Review: Na’s latest mysterious to the end
Published: 12 May. 2016, 20:10
“The Wailing,” also known as “Gokseong,” which is Na’s comeback to the local film scene after six years, is likely to receive mixed responses.
First of all, it again includes an excessive amount of blood-splattering scenes as well as a high level of tension that mentally torments the audience.
But veering away from the approach he took in “The Chaser,” which was chasing after the assailant, this time Na focuses on portraying the destruction and sacrifices of the innocent victims.
For that reason, the sense of nervousness and revulsion have doubled, because while the perpetrator remains veiled until the end, the audience is continuously exposed to mysterious, brutal crime scenes.
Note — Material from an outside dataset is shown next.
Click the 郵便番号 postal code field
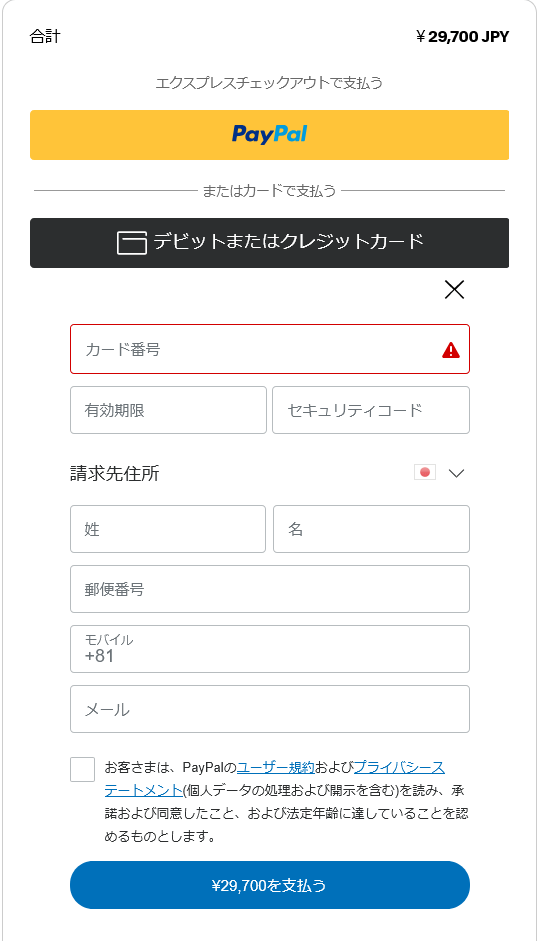 pyautogui.click(x=269, y=589)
But for the same reason, it is hard to get a clear grasp of the plot.
Na doesn’t explain why the ruthless killings began in the first place in the isolated village. How the characters cooperate and become enemies with each other remains ambiguous as well.
The film takes place in a mountainous village called Gokseong. In the village lives a wimpy police officer named Jong-gu (Kwak Do-won) who is living with his wife, mother-in-law and a young daughter he loves very much.
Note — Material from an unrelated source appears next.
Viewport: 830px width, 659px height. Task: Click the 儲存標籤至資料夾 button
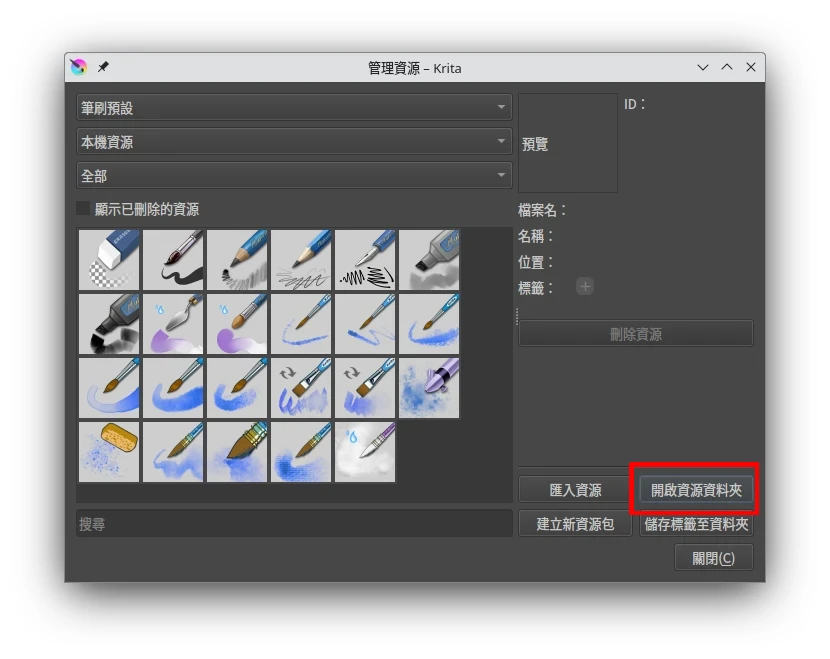point(696,524)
The eerie and spooky ambience of the film is very well delivered through how Na worked with the camera, shooting the landscape of the village mostly from an aerial view. The pouring rain rarely stops throughout, intensifying the unpleasant, gloomy mood.
Then the village is swept by a series of mysterious murder cases, which some say are because of poisonous mushrooms. But the symptoms shown by the killers, who always remain at the crime scene, are far more serious than what a mere vegetable could cause. Their faces and bodies are covered with disgusting rashes and they are unable to speak clearly, almost resembling zombies.
As a result, rumors start to emerge that a Japanese fisherman who lives deep inside the forest is cursing the villagers. Some witnesses say that they have seen the man wearing nothing but a fabric diaper and eating a dead deer in the mountains. “Devil” is what they like to call him.
The case doesn’t proceed until a strange woman (Chun Woo-hee) tells Jong-gu that she has seen it all and it is the Japanese man who is behind the serial murders.
Jong-gu doesn’t listen carefully, until his own daughter starts to show similar symptoms to the killers, becoming overly aggressive and with rashes emerging on her skin. He invites a renowned shaman (Hwang Jung-min) from the neighboring village to expel whatever is taking over his little girl.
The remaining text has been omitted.